Turn country screening into 'four cards', which is more reliable than comparing city rankings:
Card A: Affordability and Bubble Risk (Don't just look at the absolute value of housing prices)
What you should focus on is not 'whether housing prices are expensive', but whether housing prices relative to income and housing prices relative to rent are excessively deviated—this determines the pressure and magnitude of pullback during future adjustment periods.
Card B: Property Rights and Transaction Transparency (Determines whether you can 'safely buy, smoothly transfer ownership, and sell later')
The biggest fear for the first overseas property: complex property rights chain, slow registration, lack of information transparency, and long dispute resolution cycles.

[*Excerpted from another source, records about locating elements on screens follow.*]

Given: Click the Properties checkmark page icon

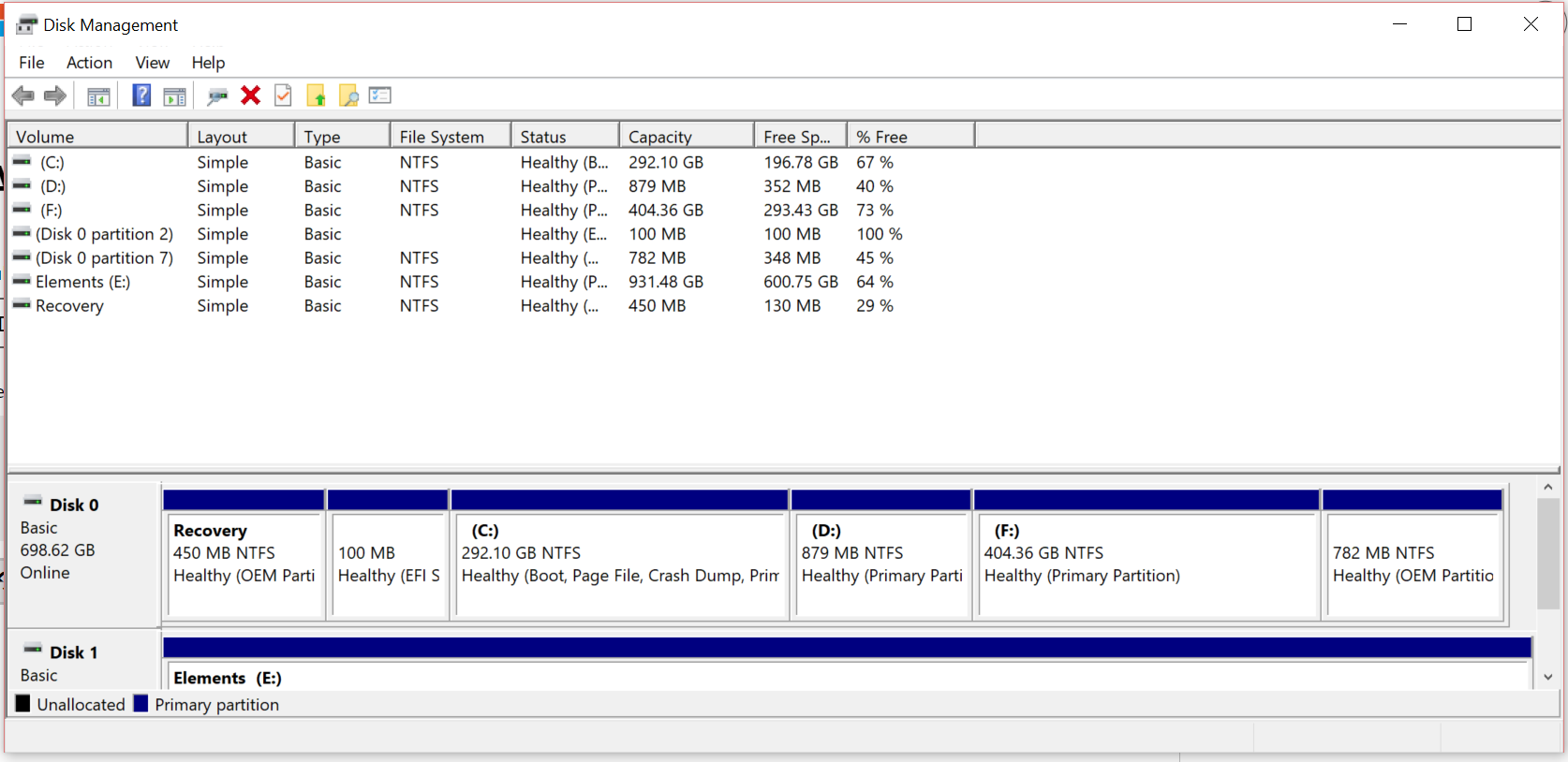Looking at the screenshot, I should click(283, 95).
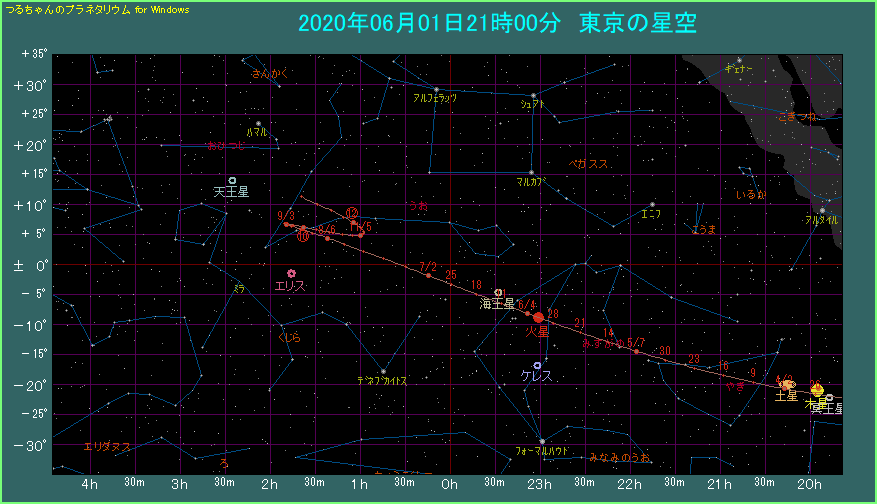The image size is (877, 504).
Task: Select the くじら constellation name
Action: (289, 337)
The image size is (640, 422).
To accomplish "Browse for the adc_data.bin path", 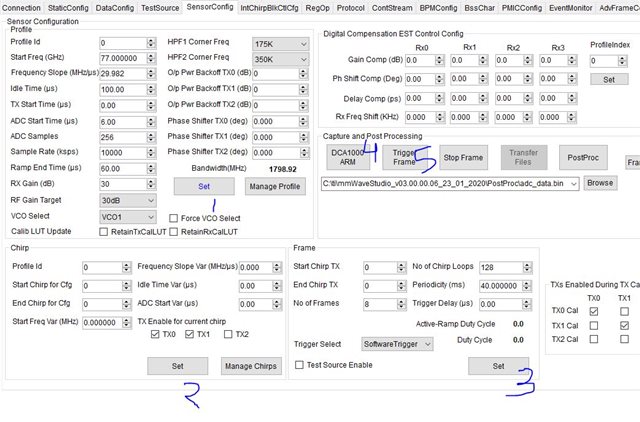I will (600, 183).
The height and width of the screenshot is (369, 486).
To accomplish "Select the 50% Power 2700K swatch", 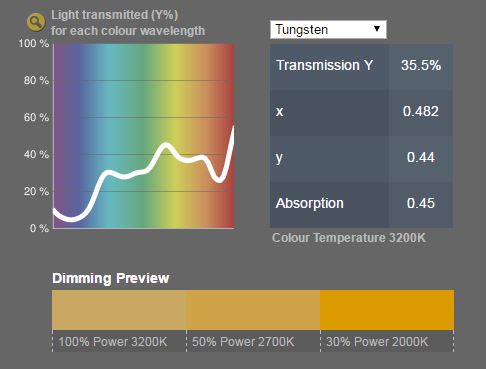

Card C: Financing and Regulatory Environment (Determines whether leverage can be used, how much can be used, and whether interest rates might suddenly become difficult)
Many countries restrict loan risks for residents and non-residents through rules such as LTV/DTI/DSTI; changes in rules can directly affect the feasibility of your home purchase and holding costs.
Card D: Exchange Rates and Cross-border Costs (Determines the 'real monthly payment/real living expenses' you feel)
The same mortgage and property fees are easy when the local currency is stable; but during exchange rate fluctuations or increased capital flow friction, they can become long-term pressure.
It is recommended that you create a 'one-page country summary': use the above four cards to write conclusions, rather than piling up data.